==== Available data ====

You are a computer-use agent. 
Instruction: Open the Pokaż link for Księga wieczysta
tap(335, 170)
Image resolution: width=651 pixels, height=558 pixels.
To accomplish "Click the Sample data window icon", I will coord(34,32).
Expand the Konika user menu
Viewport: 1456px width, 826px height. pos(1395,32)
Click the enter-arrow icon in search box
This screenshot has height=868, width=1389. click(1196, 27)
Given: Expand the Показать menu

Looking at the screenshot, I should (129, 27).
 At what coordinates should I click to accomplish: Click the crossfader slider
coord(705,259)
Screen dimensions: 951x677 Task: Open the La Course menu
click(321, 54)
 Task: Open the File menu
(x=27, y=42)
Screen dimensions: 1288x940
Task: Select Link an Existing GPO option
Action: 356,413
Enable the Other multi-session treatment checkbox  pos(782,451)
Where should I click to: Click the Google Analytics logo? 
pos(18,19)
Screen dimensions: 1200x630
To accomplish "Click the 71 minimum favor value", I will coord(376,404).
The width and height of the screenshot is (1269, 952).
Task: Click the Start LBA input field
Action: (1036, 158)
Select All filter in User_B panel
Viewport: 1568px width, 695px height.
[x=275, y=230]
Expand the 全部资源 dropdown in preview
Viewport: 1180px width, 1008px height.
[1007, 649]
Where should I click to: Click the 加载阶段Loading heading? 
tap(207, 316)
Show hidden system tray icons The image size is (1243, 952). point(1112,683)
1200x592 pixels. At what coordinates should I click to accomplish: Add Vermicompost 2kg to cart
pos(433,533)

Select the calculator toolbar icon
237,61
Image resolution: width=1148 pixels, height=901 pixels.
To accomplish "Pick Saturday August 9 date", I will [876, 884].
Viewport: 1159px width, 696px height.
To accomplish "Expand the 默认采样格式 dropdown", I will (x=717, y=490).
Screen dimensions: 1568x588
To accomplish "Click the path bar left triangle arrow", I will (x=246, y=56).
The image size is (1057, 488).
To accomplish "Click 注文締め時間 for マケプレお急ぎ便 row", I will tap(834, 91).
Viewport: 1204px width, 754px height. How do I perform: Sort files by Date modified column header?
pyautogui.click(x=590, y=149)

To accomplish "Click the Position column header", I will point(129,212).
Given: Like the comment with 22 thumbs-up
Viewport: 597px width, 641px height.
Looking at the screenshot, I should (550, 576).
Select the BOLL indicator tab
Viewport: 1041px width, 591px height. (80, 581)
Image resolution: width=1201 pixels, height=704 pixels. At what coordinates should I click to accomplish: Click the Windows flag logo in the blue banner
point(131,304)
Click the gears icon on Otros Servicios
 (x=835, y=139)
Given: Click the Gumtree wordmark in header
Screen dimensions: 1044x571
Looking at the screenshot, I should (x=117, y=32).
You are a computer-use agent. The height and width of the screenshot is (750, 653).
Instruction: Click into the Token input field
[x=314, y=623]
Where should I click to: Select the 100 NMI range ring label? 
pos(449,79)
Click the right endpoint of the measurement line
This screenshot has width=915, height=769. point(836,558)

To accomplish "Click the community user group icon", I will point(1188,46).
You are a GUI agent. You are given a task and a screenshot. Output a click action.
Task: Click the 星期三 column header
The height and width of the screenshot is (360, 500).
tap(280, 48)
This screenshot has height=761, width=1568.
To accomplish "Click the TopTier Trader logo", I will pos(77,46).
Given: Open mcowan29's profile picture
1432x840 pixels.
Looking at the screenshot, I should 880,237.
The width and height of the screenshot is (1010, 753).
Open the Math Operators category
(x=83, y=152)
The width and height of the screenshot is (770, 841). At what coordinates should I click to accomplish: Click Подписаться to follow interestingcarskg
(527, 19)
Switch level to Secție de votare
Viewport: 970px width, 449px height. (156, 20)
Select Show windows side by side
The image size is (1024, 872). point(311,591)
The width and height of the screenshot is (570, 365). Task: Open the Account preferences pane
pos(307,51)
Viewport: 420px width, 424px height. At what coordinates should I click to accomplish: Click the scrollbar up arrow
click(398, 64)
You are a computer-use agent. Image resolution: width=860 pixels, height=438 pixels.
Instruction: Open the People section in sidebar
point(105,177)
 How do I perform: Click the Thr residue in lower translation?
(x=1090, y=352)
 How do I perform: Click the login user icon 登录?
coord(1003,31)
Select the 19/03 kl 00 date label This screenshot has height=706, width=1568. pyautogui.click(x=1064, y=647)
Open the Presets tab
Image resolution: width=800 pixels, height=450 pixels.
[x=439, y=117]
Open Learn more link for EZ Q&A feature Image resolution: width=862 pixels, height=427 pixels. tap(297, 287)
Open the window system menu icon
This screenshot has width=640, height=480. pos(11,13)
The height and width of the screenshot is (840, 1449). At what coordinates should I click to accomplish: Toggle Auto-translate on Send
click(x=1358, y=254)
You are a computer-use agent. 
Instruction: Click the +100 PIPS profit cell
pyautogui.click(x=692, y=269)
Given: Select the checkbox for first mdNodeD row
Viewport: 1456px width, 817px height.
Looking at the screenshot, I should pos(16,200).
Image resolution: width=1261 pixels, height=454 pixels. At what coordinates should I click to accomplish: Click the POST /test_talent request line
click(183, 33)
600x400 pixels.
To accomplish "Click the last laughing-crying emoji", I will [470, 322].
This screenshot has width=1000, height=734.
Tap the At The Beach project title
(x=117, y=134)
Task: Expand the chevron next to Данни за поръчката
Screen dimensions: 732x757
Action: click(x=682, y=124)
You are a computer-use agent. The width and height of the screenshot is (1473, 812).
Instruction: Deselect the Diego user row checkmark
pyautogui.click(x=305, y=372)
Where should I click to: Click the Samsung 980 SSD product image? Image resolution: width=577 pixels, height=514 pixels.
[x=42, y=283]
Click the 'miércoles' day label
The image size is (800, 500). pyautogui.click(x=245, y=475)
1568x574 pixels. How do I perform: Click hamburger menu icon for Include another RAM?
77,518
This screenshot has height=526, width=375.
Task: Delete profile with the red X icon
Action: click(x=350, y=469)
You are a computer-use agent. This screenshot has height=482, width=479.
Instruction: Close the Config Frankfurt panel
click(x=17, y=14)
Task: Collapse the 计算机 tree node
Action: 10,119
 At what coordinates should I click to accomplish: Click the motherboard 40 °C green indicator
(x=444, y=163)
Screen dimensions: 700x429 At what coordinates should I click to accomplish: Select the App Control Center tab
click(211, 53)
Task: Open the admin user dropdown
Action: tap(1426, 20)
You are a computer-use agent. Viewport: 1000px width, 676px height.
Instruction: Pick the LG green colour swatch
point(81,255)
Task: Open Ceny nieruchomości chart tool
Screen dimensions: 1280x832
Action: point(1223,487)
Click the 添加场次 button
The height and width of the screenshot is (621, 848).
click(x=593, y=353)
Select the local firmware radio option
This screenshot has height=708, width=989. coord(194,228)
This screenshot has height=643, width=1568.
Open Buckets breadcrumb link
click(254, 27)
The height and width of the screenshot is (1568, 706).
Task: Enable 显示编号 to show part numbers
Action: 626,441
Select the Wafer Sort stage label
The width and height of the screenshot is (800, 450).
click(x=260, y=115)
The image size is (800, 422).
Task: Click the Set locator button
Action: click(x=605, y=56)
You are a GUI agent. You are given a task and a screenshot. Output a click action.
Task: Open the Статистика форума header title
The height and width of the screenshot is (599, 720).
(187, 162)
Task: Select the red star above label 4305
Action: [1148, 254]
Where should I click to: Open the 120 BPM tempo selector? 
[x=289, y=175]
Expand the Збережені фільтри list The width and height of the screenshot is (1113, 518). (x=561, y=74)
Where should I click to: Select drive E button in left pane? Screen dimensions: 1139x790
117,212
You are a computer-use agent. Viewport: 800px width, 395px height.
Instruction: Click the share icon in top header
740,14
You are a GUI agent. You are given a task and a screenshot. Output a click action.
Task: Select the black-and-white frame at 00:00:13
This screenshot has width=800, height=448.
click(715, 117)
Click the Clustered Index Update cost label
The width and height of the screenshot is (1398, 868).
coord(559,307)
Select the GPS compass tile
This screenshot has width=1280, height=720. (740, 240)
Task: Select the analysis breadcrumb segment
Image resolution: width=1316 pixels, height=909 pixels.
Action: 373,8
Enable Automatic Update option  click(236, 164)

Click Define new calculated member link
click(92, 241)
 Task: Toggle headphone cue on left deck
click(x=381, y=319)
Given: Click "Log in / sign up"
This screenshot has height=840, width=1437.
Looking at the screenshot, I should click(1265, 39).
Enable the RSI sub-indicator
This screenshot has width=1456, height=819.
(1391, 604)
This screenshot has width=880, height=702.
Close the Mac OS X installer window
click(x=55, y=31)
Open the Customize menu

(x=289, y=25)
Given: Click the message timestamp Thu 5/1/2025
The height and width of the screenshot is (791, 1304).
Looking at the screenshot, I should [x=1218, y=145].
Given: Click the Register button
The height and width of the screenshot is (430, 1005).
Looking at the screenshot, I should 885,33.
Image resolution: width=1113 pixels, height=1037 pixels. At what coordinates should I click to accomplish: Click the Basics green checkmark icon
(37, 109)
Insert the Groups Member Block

====

▶ _Assignment_:
What is needed is the number of lines above that include the string "Update", and nothing else.

▶ _Response area_:
2